16. Elora Marah

2.1K 64 1
                                    

Brukk!

David tersungkur tepat disamping kursi yang diduduki oleh Reinder. Reinder yang tadinya sedang fokus membaca buku jadi teralihkan fokusnya.

Mata Reinder yang beradu dengan manik hitam milik David segera diberi kode oleh cowok itu. Menurut, Reinder pun menolehkan kepalanya ke depan. Dan sosok Rania dengan sorot mata tak bersahabat menjadi pemandangan pertama.

Rania menyorot Reinder tajam. Gadis itu melangkah hingga berdiri tepat didepan Reinder yang masih dalam posisi duduk.

"Lo ternyata sama aja kaya cowok kebanyakan. Licik. Brengsek. Bajingan." desis Rania dengan rahang mengetat saking emosinya. Reinder yang tidak tahu apa-apa jelas kebingungan. Kulit diantara alisnya mengerut dalam.

"Maksud Lo apa tiba-tiba ngatain gue gini? Lagi dapet lu?"

PLAK!

Bunyi tamparan keras itu terang saja membuat situasi disana semakin tegang. Semua pasang mata kini melihat ke arah Reinder dan Rania. David yang sudah bangkit dari keramik sampai menutup mulutnya dengan kedua tangan ketika Rania menampar Reinder.

Reinder semakin tidak paham apa yang membuat Rania sebegini marah padanya. Cowok itu menarik napas dalam dan mengembuskannya perlahan. Reinder beranjak dari duduknya.

"Kita ngomong di luar." Rania menepis tangan Reinder yang hendak membawanya.

"Gak usah pegang-pegang gue." ujarnya mengusap-usap bekas dipegang Reinder tadi seakan sentuhan cowok itu adalah kotoran.

"Gue perlu ngobrol sama Lo. Dan disini bukan tempat yang tepat." Reinder memindai sekitar sekilas. Di sekeliling mereka semakin ramai dengan dirinya menjadi pusat perhatian. "Ikut gue." kali ini Reinder menarik lagi gadis itu dengan sedikit mengeluarkan tenaganya. Rania sekuat tenaga melepaskan cengkeraman Reinder itu. Tapi kekuatannya kalah jauh dengan Reinder.

"Lepasin! Lo jangan kurang ajar ya sama gue. Gue bisa laporin Lo kalo Lo gak lepasin tangan gue sekarang juga." ancamnya masih berusaha melepaskan tangan Reinder.

Reinder menghempaskan tangannya ketika mereka sudah berada di bagian koridor yang cukup sepi dekat ruang janitor.

"Bisa jelasin maksud Lo marah-marah tadi?" Rania membalas tatapan cowok itu dingin.

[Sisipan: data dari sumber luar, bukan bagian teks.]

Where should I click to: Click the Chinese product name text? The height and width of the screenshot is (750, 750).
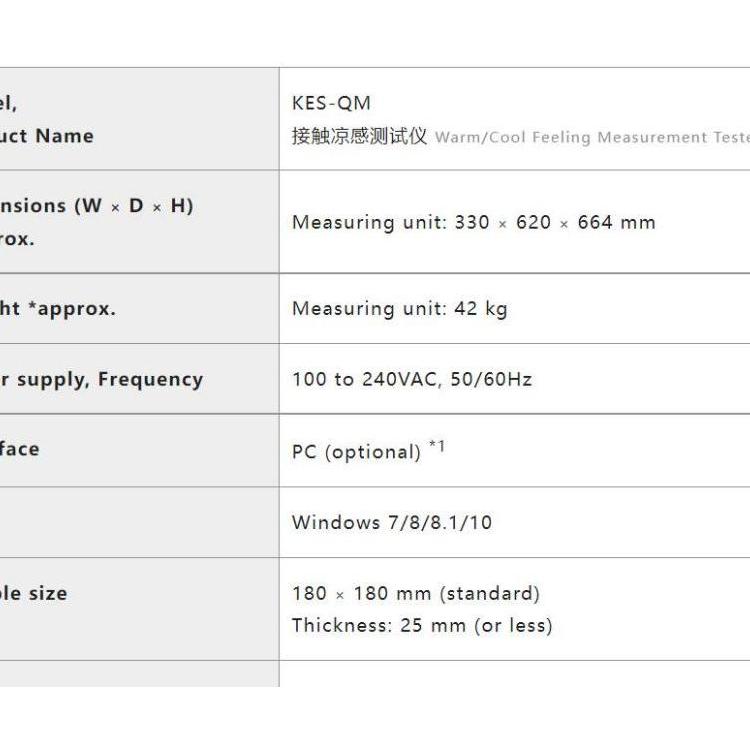click(x=359, y=136)
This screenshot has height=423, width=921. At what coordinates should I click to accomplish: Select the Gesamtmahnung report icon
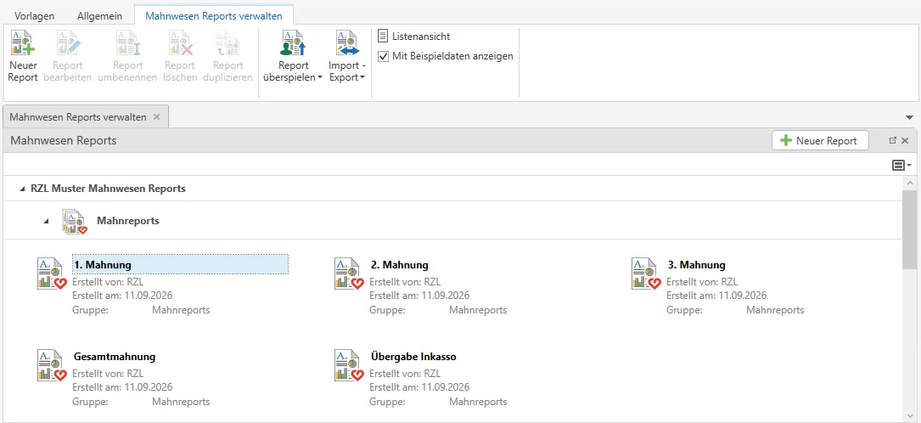pyautogui.click(x=52, y=365)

"Punya otak kan? Pikirlah." Rania hendak pergi yang tentu saja tidak dibiarkan begitu saja oleh Reinder.

"Gue memang punya otak, tapi gua gak punya mata lain yang bisa baca pikirin orang. Jadi bisa kasih tau gue aja apa masalah Lo sama gue? Punya mulut kan?" balas Reinder. Beberapa saat Rania dan Reinder saling bertukar pandang penuh konflik.

Rania bersedekap dan mengangkat sebelah alisnya yang digambar dengan pensil alis itu.

"Gimana malam pertamanya, enak? Seneng kan Lo, hm?" ujar Rania bukannya membuka tabir kebingungan yang menerpa Reinder, ini justru membikin cowok itu makin gaduh dengan otaknya yang mencerna mencari-cari tahu maksud sindiran gadis itu.

"Gue males sindir-sindiran kaya gini. Bisa to the point aja gak? Lo lagi kesel kan sama gue? Lo marahkan?"

"Ya. Jangan lupa juga. Gue benci sama Lo." angguk Rania bahkan menambahkan kata benci.

"Okey. Lo juga benci sama gue. Tapi bisa jelasin ke gue soal ucapan Lo yang ngatain gue Bajingan dan brengsek?"

"Masih penting buat Lo? Emang bener kan? Mau disebut apa lagi cowok yang ngasih harapan sama satu cewek, bahkan sampe udah tidur bareng, tapi ujung-ujungnya nikah sama cewek lain. Hebat."

Prok prok prok.

"Hebat banget." Rania menepuk tangan berulang kali dengan ekspresi muka sarat kesinisan. "Cowok emang gitu sih. Disaat udah ngerasain madu tipe A, kalo udah bosen bakal nyari madu tipe B. Gitu aja terus sampe kiamat. Cowok-cowok bajingan yang licik, penuh tipu muslihat. Kelihatannya aja baik, tapi aslinya busuk."